Die Entschlossenheit der Bush-Regierung, den Irak unter Bruch des Völkerrechts und unter Umgehung internationaler Institutionen gewaltsam zu erobern, hatte in Paris und Berlin Entsetzen ausgelöst. Man fürchtete zu Recht, die USA würden die umfangreichsten Ölreserven der Welt einseitig unter ihre Kontrolle bringen, die Europäer aus einer Region verdrängen, in der sie traditionell eigene Interessen verfolgen, und den instabilen Nahen Osten endgültig ins Chaos stürzen. Daher der Versuch, eine Koalition gegen die USA zu schmieden und den Krieg zu verhindern.
Dieser Versuch war von vornherein halbherzig, wollte man es sich doch nicht völlig mit Washington verderben. So wandte sich die deutsche Regierung zwar im UN-Sicherheitsrat gegen den Krieg, sperrte aber nicht den deutschen Luftraum und die amerikanischen Basen auf deutschem Boden, was die Kriegsvorbereitungen ernsthaft beeinträchtigt hätte. Auf keinen Fall wollte sie sich mit der Antikriegsbewegung identifizieren, die breite Schichten der Bevölkerung erfasste und leicht in eine Bewegung gegen ihre eigene Sozialpolitik hätte umschlagen können. Deshalb nannte sie weder die wahren Kriegsgründe (Öl und Macht) noch den wirklichen Charakter des Krieges (ein völkerrechtwidriger Angriffskrieg) beim Namen.

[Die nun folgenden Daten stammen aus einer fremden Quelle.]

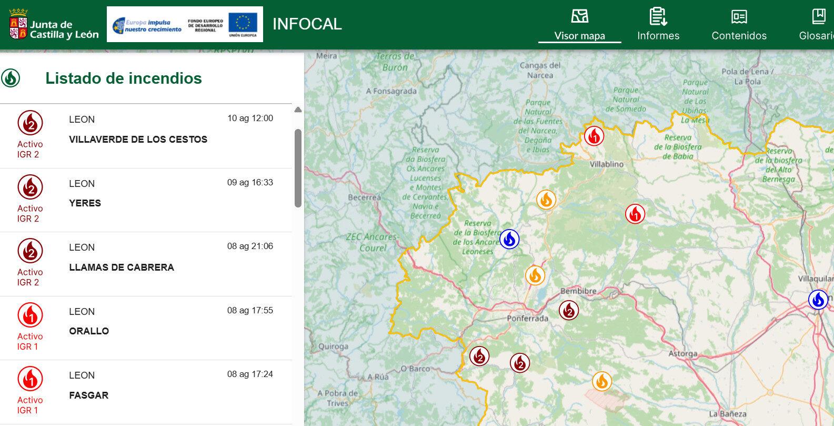The height and width of the screenshot is (426, 834).
Task: Open the Glosario section
Action: [817, 25]
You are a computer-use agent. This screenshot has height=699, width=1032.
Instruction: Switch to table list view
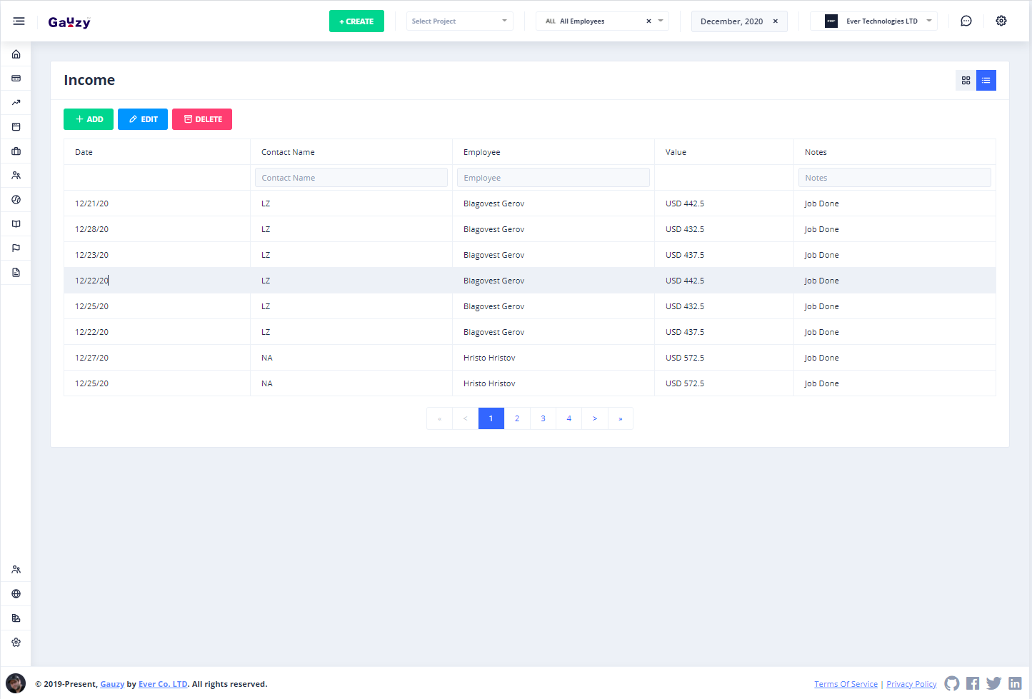(x=986, y=81)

Kaum war Bagdad gefallen, gaben Paris und Berlin ihren Widerstand auf und stimmten für eine UN-Resolution, die die militärische Besetzung des Landes sanktionierte. Nachdem es ihnen nicht gelungen war, den Krieg durch diplomatische Manöver zu verhindern, und Washington seinen Einfluss in Europa nutzte, um sie außenpolitisch zu isolieren, zogen sie es vor, sich mit Bush zu arrangieren.
Die Anpassung an die amerikanische Politik bedeutet allerdings nicht, dass die Spannungen, die im Vorfeld des Irakkriegs aufbrachen, beseitigt sind. Der Kampf um eine Neuaufteilung der Welt, um die Kontrolle von Rohstoffen, Absatzmärkten und strategischem Einfluss, der mit dem Irakkrieg eröffnet wurde, bringt unweigerlich neue und schärfere Konflikte mit sich. Sowohl Deutschland wie Frankreich haben auf den Irakkrieg mit einer heftigen militärischen Aufrüstung und Reisediplomatie reagiert.

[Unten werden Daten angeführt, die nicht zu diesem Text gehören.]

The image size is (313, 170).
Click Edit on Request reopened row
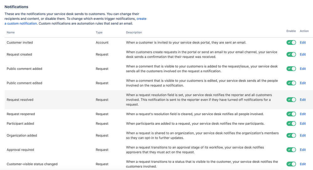[303, 114]
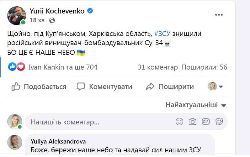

Die deutsche Bundeswehr, zur Zeit der Wiedervereinigung noch eine reine Verteidigungsarmee, hat mittlerweile rund 7.000 Mann außerhalb des Nato-Gebietes im Einsatz. Die jüngste, von Verteidigungsminister Peter Struck angekündigte Bundeswehrreform sieht vor, dass zukünftig 100.000 der 250.000 Mann starken Armee für derartige Aufgaben zur Verfügung stehen. Sie sollen als "Eingreif- und Stabilisierungskräfte" kurzfristig in alle Welt abmarschbereit sein.
Ihr Einsatzgebiet soll unter anderem Afrika sein, für das Kanzler Schröder und Außenminister Joschka Fischer in jüngster Zeit ein auffallendes Interesse zeigen. "Afrika geht uns Europäer, geht uns Deutsche unmittelbar an", zitiert die jüngste Ausgabe des Spiegel das Kanzleramt, dessen Chef sich zur Zeit auf einer Rundreise durch Äthiopien, Kenia, Südafrika und Ghana befindet. Fischer steuerte die nötige historische Begründung bei. Die Katastrophen auf dem schwarzen Kontinent seien unter anderem eine Folge der britischen und französischen Kolonialpolitik, sagte er laut Spiegel. Jetzt, wo es um das blutige Erbe gehe, müssten die Europäer zusammenstehen, "das kann man nicht allein den beiden Kolonialmächten überlassen".
Der britische Premier Tony Blair und Chirac, die für ein gemeinsames europäisches Eingreifen in Afrika eintreten, haben in Brüssel bereits eine Liste möglicher Eingreifgebiete unterbreitet: Burundi, Elfenbeinküste, Guinea, Sierra Leone, Sudan und Simbabwe.